> _Supplied data_:

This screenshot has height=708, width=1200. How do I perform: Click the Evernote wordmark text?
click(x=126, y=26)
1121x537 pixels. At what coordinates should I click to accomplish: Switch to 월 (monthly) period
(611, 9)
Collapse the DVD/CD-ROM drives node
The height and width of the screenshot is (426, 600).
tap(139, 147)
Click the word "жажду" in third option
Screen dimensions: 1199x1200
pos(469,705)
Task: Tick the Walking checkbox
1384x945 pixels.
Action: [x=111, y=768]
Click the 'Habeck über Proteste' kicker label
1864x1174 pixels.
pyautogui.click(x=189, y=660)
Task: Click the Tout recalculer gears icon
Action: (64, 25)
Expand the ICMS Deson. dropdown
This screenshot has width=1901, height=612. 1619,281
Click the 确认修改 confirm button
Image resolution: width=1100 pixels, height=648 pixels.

> _What the task asks_: Nothing should appear in the output except the lines from the one with "Expand the ICMS Deson. dropdown" through the end of the records above, copied exactly.

> _Answer space_:
Expand the ICMS Deson. dropdown
This screenshot has width=1901, height=612. 1619,281
Click the 确认修改 confirm button
Image resolution: width=1100 pixels, height=648 pixels.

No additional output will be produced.